Functional regions of proteins have evolved to have specific patterns of amino acids tailored to the activity of the biomolecule. The identification of the functional region of such protein families was obtained with large scale mutation experiments where the effect on the protein function was tested against each alteration.
In this work, we propose an approach to identify functional regions of proteins to distinguish between residues that have a strictly functional role from the one that is important for the protein structural stability.
The methodology that we propose here is based on the hypothesis that an artificial evolution process based on protein design, in the absence of any functional constraints, would lead only to co-evolution events of the structural type.
With this information, we then perform three analysis steps: firstly, we identify conserved residues in I) natural sequences and then in II) artificial families obtained from computational design. The comparison from (I) and (II) allows us to annotate the residues as structural (orange), functional (green) or intermediate (yellow).
The analysis resulted in a detailed list of residues that could have potentially a functional or a structural role for the proteins, and because of that show a correlation signature.
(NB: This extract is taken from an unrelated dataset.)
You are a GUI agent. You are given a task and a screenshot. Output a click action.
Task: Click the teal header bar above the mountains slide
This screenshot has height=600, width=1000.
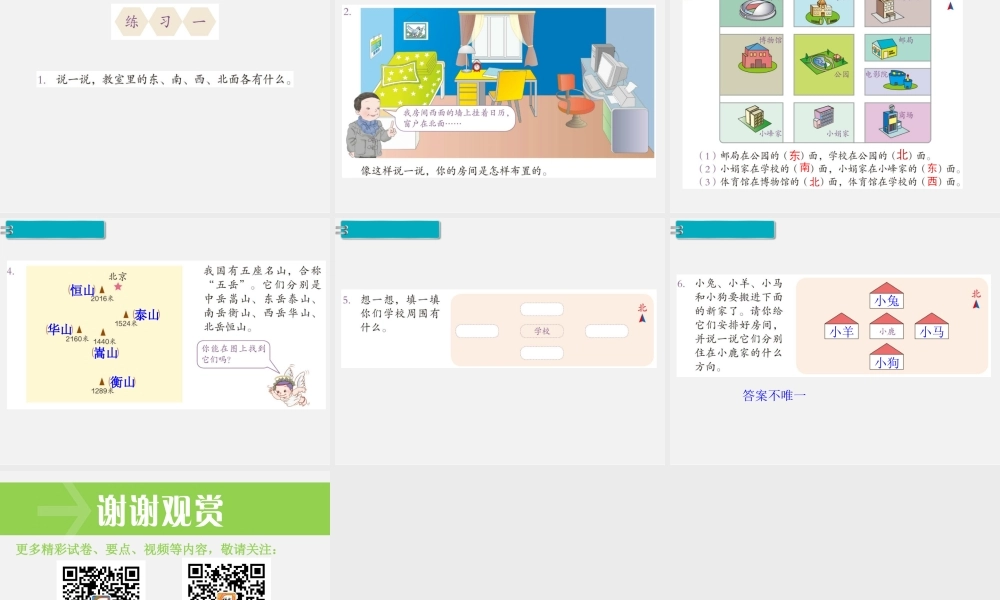(55, 229)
Many of the residues annotated with our method were verified by comparison to databases of protein annotations.
Our results demonstrate the validity of our automated approach to identify functional residues in protein families.
Large scale analysis of the whole proteome using an automated algorithm based on our methodology could give an important contribution to the identification of functional protein regions. By designing protein complexes our method could be used also to classify functional residues for their involvement in protein-protein interactions.